Porém, com a chegada dos portugueses e o início do escambo, essa perspectiva passaria por uma transformação radical. Os índios, que produziam, quase sempre, apenas aquilo que era necessário ao seu próprio uso, passaram a ter interesse em produzir mais, sempre mais, para o "resgate", que é o nome que davam os portugueses a esse nascente comércio que instituíram. Em uma linguagem que certamente muitos de meus leitores conhecem bem, aquilo que antes tinha apenas valor de uso, passou a ter valor de troca. Ou seja, virou mercadoria.
Mas não foi só. A introdução de ferramentas de metal, uma inteira novidade para os indígenas, produziu alterações profundas na relação desses povos com a natureza.

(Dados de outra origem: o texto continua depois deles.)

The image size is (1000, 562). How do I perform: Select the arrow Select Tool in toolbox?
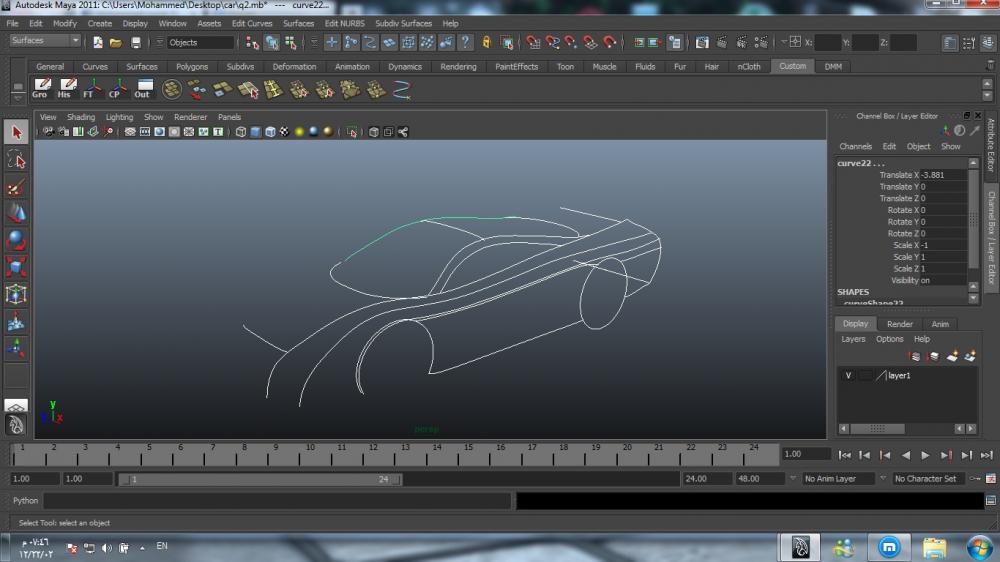pyautogui.click(x=16, y=132)
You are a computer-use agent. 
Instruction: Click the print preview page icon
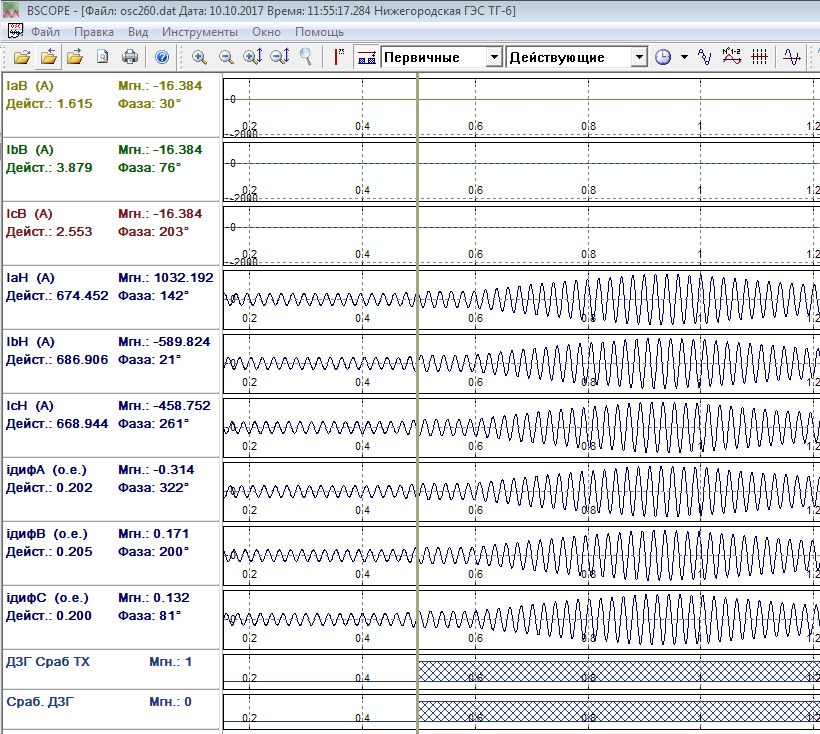[103, 57]

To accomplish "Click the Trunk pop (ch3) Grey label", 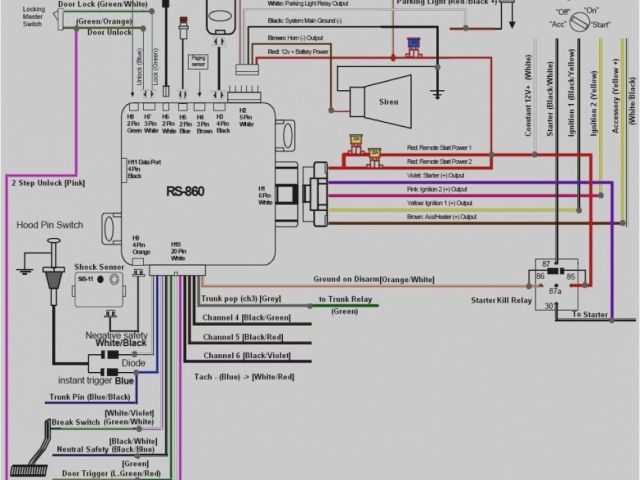I will tap(243, 299).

Apenas para exemplificar, machados fornecidos por europeus logo encontraram uso em derrubar facilmente enormes árvores que, arrastadas a simples depósitos no litoral - as feitorias - eram, depois da devida troca, embarcadas para muito longe.
Quando a expedição de Martim Afonso de Sousa veio ao Brasil, Pero Lopes anotou, em certa ocasião:
"Este dia vieram de terra, a nado, às naus, índios a perguntar-nos se queríamos brasil." (²)
Vê-se, nesse caso, que a iniciativa do escambo já não partia, necessariamente, dos portugueses. Os índios é que estavam, agora, interessados nas trocas.

(1) VASCONCELOS, Pe. Simão de. Notícias Curiosas e Necessárias das Cousas do Brasil. Lisboa: Oficina de Ioam da Costa, 1668, pp. 85 e 86.
(2) Diário da Navegação de Pero Lopes de Sousa.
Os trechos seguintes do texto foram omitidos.